_Directions for this task:_ Please repeat the entries between the lines holding "1453x840 pixels." and "the gift box", inclusive, swapping "status bar" for "notification bar" and keeping everything else the same. Leave the pictures out of your answer.
------ Supplied entries
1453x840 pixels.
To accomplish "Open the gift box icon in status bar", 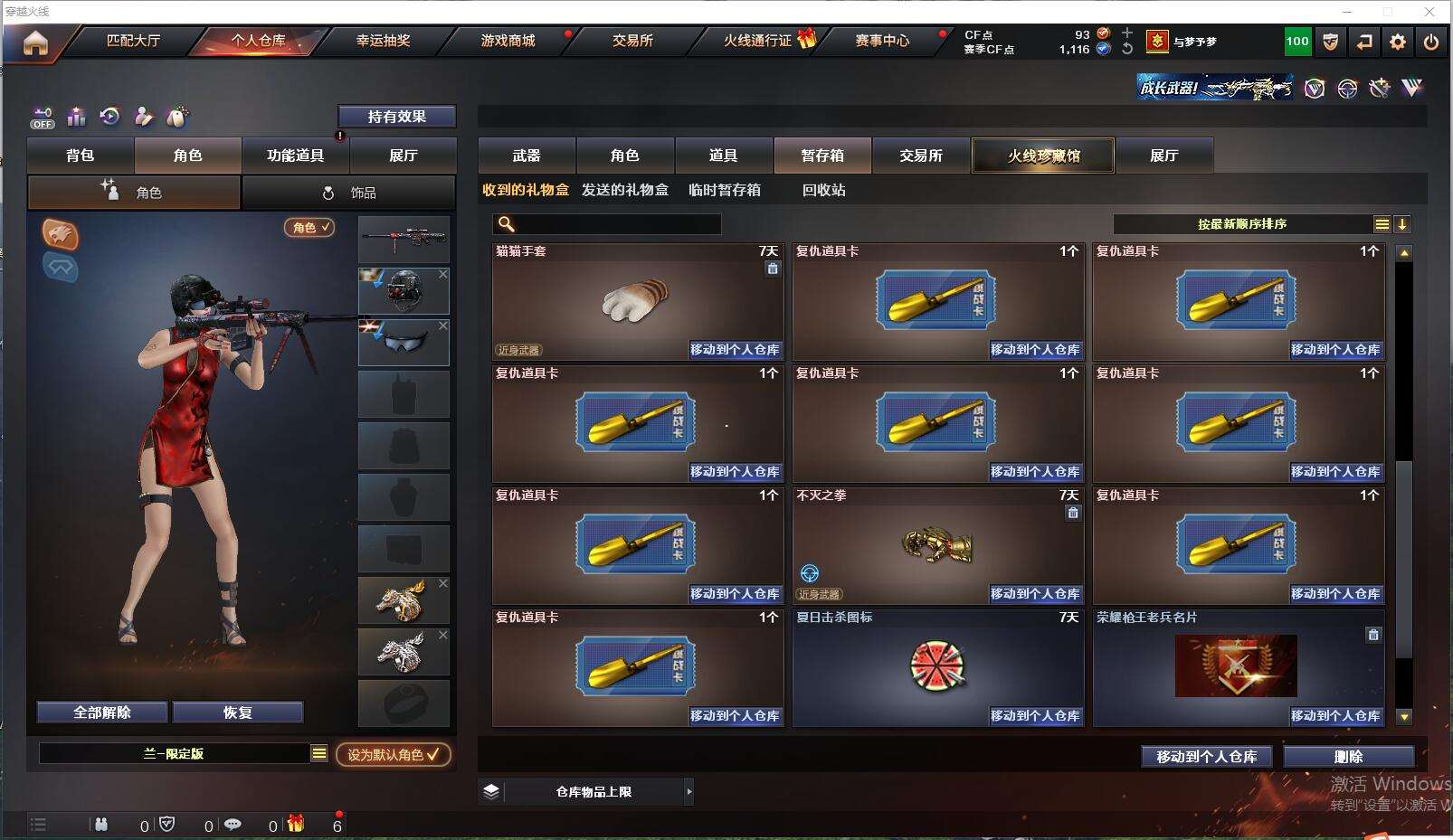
------------
------ Supplied entries
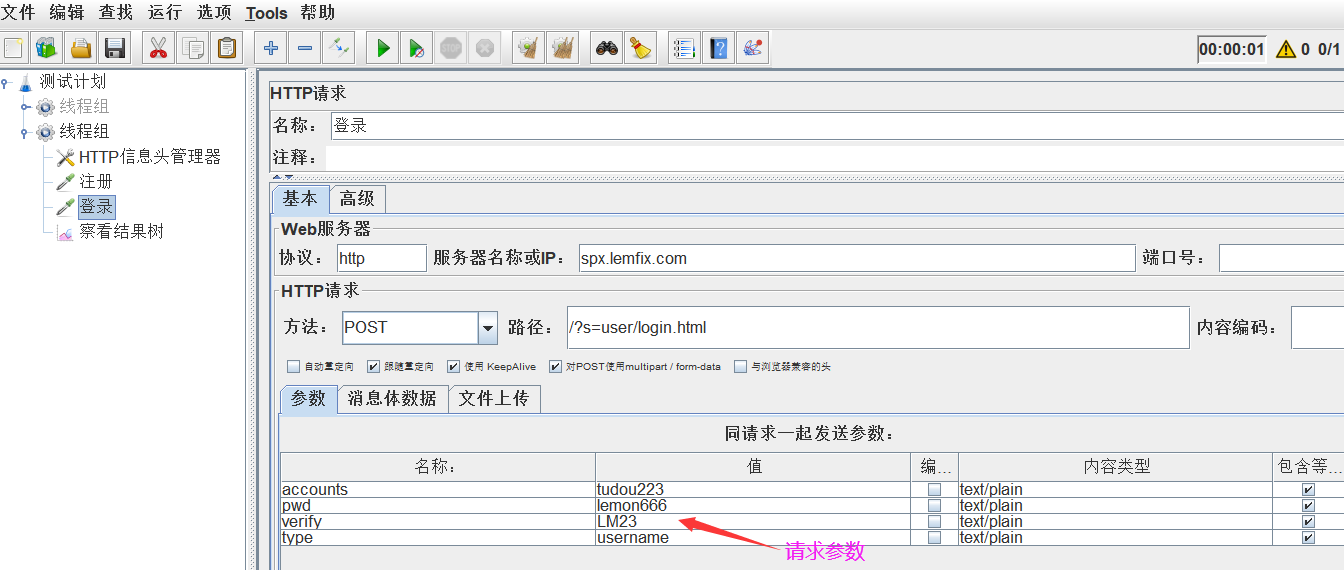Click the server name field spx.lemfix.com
------------
------ Supplied entries
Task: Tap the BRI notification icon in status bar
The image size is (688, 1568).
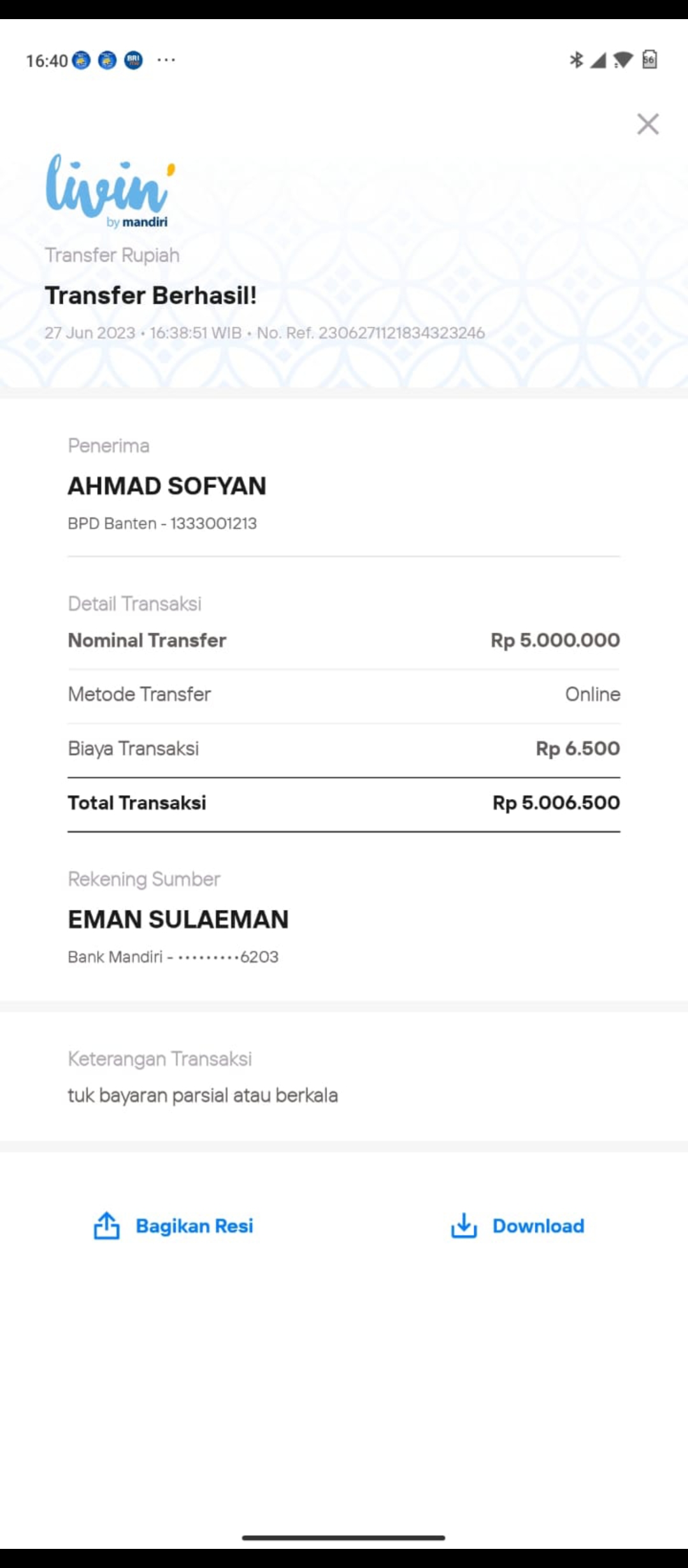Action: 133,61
------------
_Right answer:_
1453x840 pixels.
To accomplish "Open the gift box icon in notification bar", 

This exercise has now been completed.